LESETEXT
▼
GEORGIA


Depression und volles Haus

Die eine singt, die andere nicht

Eine Warnung vorweg: Wer mit Folk-Rock-Musik nichts anzufangen weiß und außerdem Jennifer Jason Leigh nicht leiden kann, wird auch diesen Film nicht mögen. Die Hauptrolle in Ulu Grosbards neuester Regiearbeit ist maßgeschneidert auf die junge Schauspielerin. Kein Wunder, denn Jennifer Jason Leigh tritt selbst als Produzentin auf, und Mutter Barbara Turner hat das Drehbuch geschrieben. Sehr familiär ging es also in dieser Produktion zu, und allzu familiär ist auch das Thema von Georgia.
Sadie (eben Jennifer Jason Leigh) ist sehr bleich und ein wenig abgemagert, wie es scheint. Die Ringe unter ihren Augen sind hart erarbeitet in durchzechten Nächten. Das Leigh-typische Make Up (heftig viel schwarzer Kajal drumherum) darf auch hier nicht fehlen. Da steht sie, die Handgelenke mit Ketten und Armreifen beschwert, darunter vermutet man wundgescheuerte Nervenstränge. Da steht sie auf der Bühne und singt sich die Seele aus dem Leib und das so falsch es nur irgend geht. Sadie hat nachweislich kein Gesangstalent, und zu ihrer selbstzerstörerischen Lebenslogik gehört, daß sie nun gerade ausgerechnet als Sängerin zu dem gelangen will, was alle wollen: Glück, Ruhm, Anerkennung, Geld.
▲
BEREITGESTELLTE DATEN
▼
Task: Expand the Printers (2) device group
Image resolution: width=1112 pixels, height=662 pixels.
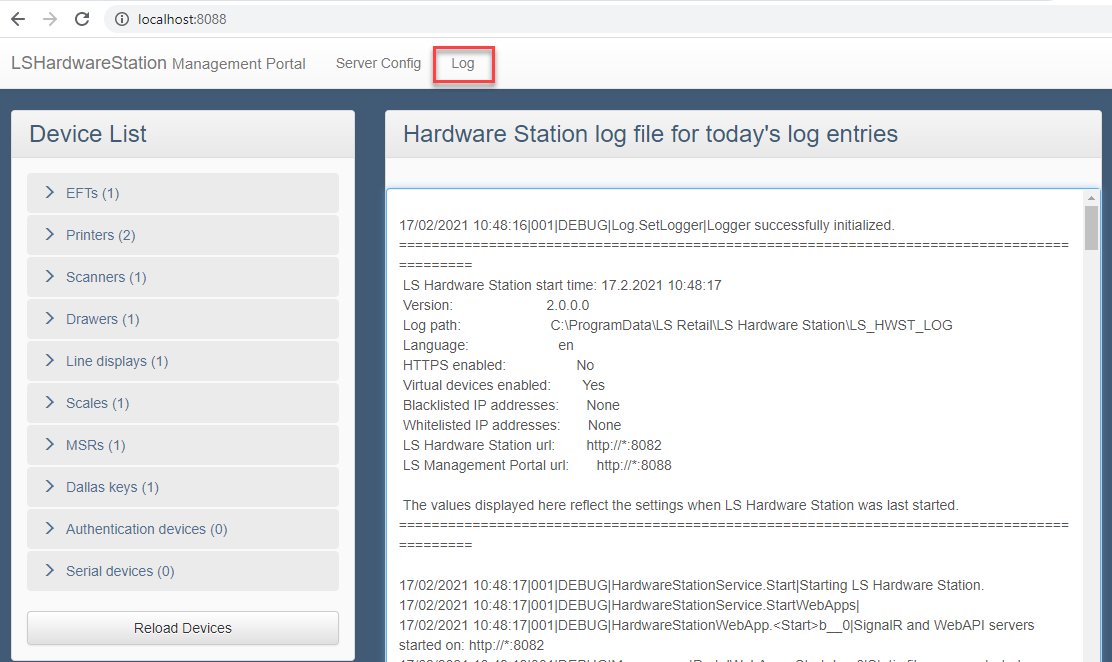Action: tap(100, 235)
▲
AUFGABEN
**A.** Beantworte anhand der Filmkritik:
(i) Wer führt bei dem Film Regie?
(ii) Wer hat das Drehbuch geschrieben?
(iii) Was will Sadie als Sängerin erreichen?
**B.** Schreib den Teil der Filmkritik zwischen „Sadie (eben Jennifer“ und „Ruhm, Anerkennung, Geld.“ einschließlich genau ab.

LÖSUNGEN
**A.**
(i) Ulu Grosbard
(ii) Barbara Turner, die Mutter von Jennifer Jason Leigh
(iii) Glück, Ruhm, Anerkennung, Geld

**B.**
Sadie (eben Jennifer Jason Leigh) ist sehr bleich und ein wenig abgemagert, wie es scheint. Die Ringe unter ihren Augen sind hart erarbeitet in durchzechten Nächten. Das Leigh-typische Make Up (heftig viel schwarzer Kajal drumherum) darf auch hier nicht fehlen. Da steht sie, die Handgelenke mit Ketten und Armreifen beschwert, darunter vermutet man wundgescheuerte Nervenstränge. Da steht sie auf der Bühne und singt sich die Seele aus dem Leib und das so falsch es nur irgend geht. Sadie hat nachweislich kein Gesangstalent, und zu ihrer selbstzerstörerischen Lebenslogik gehört, daß sie nun gerade ausgerechnet als Sängerin zu dem gelangen will, was alle wollen: Glück, Ruhm, Anerkennung, Geld.